Near-Field Scanning Microwave Microscopy: An Emerging Research Tool for Nanoscale Metrology

On 29 December 1959 at the annual meeting of the American Physical Society, Richard Feynman gave a lecture at the California Institute of Technology titled "There Is Plenty of Room at the Bottom: An Invitation to Enter a New Field of Physics." This memorable lecture has since become very famous as it predicted and envisioned the current era of nanoscience and nanotechnology. The atomic level represents a totally new world of fresh opportunities for design and engineering due to the new physics available at such a small scale. Feynman mentions this in his lecture, "Atoms on a small scale behave like nothing on a large scale, for they satisfy the laws of quantum mechanics" [1]. This new physics allows the manipulation of matter atom by atom.
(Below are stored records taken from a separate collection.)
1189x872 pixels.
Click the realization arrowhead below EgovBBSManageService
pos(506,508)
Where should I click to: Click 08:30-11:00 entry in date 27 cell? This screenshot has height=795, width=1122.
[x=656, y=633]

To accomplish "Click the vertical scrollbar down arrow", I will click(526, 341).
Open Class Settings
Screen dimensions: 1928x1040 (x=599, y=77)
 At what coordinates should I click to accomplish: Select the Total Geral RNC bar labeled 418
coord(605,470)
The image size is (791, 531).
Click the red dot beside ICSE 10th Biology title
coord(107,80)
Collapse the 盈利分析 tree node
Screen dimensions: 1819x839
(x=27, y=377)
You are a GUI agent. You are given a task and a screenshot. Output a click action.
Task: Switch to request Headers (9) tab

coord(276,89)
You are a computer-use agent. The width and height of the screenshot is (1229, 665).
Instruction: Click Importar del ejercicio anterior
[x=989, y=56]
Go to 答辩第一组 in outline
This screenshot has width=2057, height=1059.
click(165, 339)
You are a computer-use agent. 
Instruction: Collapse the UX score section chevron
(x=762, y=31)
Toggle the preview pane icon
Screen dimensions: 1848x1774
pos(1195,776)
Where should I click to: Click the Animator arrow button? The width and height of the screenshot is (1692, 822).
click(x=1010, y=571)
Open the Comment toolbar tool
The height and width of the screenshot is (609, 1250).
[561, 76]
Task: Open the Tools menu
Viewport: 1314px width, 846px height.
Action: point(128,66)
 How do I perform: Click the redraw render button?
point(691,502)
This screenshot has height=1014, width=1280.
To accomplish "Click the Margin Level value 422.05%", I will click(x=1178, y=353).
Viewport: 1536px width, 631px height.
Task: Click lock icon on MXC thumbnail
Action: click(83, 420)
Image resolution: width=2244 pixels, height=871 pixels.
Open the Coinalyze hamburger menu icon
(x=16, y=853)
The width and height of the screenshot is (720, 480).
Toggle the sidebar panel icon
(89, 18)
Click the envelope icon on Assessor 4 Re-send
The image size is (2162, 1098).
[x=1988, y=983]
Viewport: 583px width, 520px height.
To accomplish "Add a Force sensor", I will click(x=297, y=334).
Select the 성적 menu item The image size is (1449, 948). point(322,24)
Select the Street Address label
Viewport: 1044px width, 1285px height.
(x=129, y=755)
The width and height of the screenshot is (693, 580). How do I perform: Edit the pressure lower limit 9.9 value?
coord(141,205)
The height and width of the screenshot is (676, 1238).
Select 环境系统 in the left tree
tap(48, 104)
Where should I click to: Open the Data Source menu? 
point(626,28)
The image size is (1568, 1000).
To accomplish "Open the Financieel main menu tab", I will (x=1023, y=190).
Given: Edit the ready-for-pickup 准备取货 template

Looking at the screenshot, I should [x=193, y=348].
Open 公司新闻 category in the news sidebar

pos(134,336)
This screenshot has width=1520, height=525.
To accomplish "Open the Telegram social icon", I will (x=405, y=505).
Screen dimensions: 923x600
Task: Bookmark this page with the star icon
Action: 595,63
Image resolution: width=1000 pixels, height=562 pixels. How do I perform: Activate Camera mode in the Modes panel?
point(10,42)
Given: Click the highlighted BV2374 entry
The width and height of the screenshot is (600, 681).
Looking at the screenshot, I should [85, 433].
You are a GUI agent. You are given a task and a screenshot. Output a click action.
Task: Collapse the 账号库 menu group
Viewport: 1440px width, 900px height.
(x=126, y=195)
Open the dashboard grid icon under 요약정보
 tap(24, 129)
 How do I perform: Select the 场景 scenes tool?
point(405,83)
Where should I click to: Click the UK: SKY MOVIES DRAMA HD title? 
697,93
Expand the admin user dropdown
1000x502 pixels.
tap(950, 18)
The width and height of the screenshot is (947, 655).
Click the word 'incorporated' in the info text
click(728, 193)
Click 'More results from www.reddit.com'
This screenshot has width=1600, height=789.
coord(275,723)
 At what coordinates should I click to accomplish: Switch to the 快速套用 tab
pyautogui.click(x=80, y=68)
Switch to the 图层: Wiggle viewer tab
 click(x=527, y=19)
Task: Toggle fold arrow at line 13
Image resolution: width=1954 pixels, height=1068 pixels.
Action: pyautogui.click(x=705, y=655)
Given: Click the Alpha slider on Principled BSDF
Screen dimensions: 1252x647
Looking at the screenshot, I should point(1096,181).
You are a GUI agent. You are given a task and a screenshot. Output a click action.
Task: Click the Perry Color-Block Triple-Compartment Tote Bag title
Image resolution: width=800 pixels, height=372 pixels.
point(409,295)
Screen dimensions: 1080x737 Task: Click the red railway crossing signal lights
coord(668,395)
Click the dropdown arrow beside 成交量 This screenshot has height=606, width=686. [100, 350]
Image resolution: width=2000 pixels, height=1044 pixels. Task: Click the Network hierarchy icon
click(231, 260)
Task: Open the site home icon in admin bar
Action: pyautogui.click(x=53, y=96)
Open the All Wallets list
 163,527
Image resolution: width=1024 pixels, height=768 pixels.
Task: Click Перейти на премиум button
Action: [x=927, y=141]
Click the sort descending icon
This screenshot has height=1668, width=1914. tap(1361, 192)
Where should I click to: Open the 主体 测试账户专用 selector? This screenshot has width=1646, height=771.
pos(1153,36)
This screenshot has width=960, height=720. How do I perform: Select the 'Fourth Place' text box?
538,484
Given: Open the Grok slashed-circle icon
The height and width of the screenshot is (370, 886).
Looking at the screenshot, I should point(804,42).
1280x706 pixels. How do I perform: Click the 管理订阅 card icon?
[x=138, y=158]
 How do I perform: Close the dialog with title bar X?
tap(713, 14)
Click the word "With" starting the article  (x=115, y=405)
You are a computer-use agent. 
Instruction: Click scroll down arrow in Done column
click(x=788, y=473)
As Feynman further states, "The principles of physics, as far as I can see, do not speak against the possibility of maneuvering things atom by atom. It is not an attempt to violate any laws; it is something, in principle, that can be done; but in practice, it has not been done because we are too big" [1]. Feynman was right, and quantum mechanics continues to play a crucial role in miniaturization of technology. But advances in nanotechnology are not based purely on knowledge of the theory. Today we are realizing that all this "plenty of room at the bottom" has brought a great need for complex and ingenious metrology tools that accompany our knowledge of quantum mechanics. These metrology tools are necessary for atomic-scale manipulation as well as the characterization of each atom and its interaction with the environment. Feynman\´s lecture envisioned the need for significantly improved metrology tools. For example, he discussed improving the electron microscope by 100-fold. Today, in addition to the scanning electron microscope (SEM), we have the atomic force microscope (AFM), the scanning tunneling microscope (STM), and the near-field scanning optical microscope (NSOM), among many other metrology tools used for the advancement - f nanotechnology [2]-[4], which Feynman did not foresee. These metrology tools also function as a platform for engineering novel atomic- and molecular-scale devices. This means performing logical operations with a single atom or molecule, manipulation of DNA molecules for information storage, or putting together nanomachines [2]-[4].